### How to complete this task:
Could you output each line of the data that follows exactly?

### Collected data entries:
---

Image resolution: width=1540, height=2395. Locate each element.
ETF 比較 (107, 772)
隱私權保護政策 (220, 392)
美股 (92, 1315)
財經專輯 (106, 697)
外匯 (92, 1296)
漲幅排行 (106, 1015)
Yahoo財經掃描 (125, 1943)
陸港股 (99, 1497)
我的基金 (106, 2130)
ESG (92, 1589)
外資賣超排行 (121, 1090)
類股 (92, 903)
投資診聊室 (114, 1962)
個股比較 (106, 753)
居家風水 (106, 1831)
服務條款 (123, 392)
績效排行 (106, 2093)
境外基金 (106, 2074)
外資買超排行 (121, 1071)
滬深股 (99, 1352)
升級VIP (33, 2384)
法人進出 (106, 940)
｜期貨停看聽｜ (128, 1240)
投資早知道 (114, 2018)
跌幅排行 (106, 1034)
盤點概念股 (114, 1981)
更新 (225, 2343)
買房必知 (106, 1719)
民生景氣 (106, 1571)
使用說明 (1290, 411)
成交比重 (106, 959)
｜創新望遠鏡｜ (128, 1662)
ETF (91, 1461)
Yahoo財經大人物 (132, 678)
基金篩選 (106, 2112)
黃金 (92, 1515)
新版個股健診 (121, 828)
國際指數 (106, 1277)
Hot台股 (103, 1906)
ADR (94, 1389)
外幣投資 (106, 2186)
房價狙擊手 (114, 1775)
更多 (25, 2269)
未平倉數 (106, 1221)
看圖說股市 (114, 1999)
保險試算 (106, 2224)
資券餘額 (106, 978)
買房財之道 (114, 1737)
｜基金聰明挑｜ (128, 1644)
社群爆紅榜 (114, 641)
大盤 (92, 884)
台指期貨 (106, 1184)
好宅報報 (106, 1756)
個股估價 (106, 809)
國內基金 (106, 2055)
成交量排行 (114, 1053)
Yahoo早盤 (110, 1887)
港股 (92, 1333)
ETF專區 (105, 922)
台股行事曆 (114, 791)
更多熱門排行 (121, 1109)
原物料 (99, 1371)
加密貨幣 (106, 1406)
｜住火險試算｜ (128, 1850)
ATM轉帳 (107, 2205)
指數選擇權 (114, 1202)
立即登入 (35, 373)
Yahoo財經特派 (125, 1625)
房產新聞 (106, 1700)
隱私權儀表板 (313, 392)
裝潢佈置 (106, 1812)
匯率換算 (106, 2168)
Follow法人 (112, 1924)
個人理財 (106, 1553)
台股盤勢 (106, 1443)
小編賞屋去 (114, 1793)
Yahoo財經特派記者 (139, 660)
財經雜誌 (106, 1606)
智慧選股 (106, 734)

---

### Answer space:
Image resolution: width=1540, height=2395. Locate each element.
ETF 比較 (107, 772)
隱私權保護政策 (220, 392)
美股 (92, 1315)
財經專輯 (106, 697)
外匯 (92, 1296)
漲幅排行 (106, 1015)
Yahoo財經掃描 (125, 1943)
陸港股 (99, 1497)
我的基金 (106, 2130)
ESG (92, 1589)
外資賣超排行 (121, 1090)
類股 (92, 903)
投資診聊室 (114, 1962)
個股比較 (106, 753)
居家風水 (106, 1831)
服務條款 (123, 392)
績效排行 (106, 2093)
境外基金 (106, 2074)
外資買超排行 (121, 1071)
滬深股 (99, 1352)
升級VIP (33, 2384)
法人進出 (106, 940)
｜期貨停看聽｜ (128, 1240)
投資早知道 (114, 2018)
跌幅排行 (106, 1034)
盤點概念股 (114, 1981)
更新 (225, 2343)
買房必知 (106, 1719)
民生景氣 (106, 1571)
使用說明 (1290, 411)
成交比重 (106, 959)
｜創新望遠鏡｜ (128, 1662)
ETF (91, 1461)
Yahoo財經大人物 (132, 678)
基金篩選 (106, 2112)
黃金 (92, 1515)
新版個股健診 (121, 828)
國際指數 (106, 1277)
Hot台股 (103, 1906)
ADR (94, 1389)
外幣投資 (106, 2186)
房價狙擊手 (114, 1775)
更多 (25, 2269)
未平倉數 (106, 1221)
看圖說股市 (114, 1999)
保險試算 (106, 2224)
資券餘額 (106, 978)
買房財之道 (114, 1737)
｜基金聰明挑｜ (128, 1644)
社群爆紅榜 (114, 641)
大盤 (92, 884)
台指期貨 (106, 1184)
好宅報報 (106, 1756)
個股估價 (106, 809)
國內基金 (106, 2055)
成交量排行 (114, 1053)
Yahoo早盤 (110, 1887)
港股 (92, 1333)
ETF專區 (105, 922)
台股行事曆 (114, 791)
更多熱門排行 (121, 1109)
原物料 (99, 1371)
加密貨幣 (106, 1406)
｜住火險試算｜ (128, 1850)
ATM轉帳 (107, 2205)
指數選擇權 (114, 1202)
立即登入 (35, 373)
Yahoo財經特派 (125, 1625)
房產新聞 (106, 1700)
隱私權儀表板 (313, 392)
裝潢佈置 (106, 1812)
匯率換算 (106, 2168)
Follow法人 (112, 1924)
個人理財 (106, 1553)
台股盤勢 (106, 1443)
小編賞屋去 (114, 1793)
Yahoo財經特派記者 (139, 660)
財經雜誌 (106, 1606)
智慧選股 (106, 734)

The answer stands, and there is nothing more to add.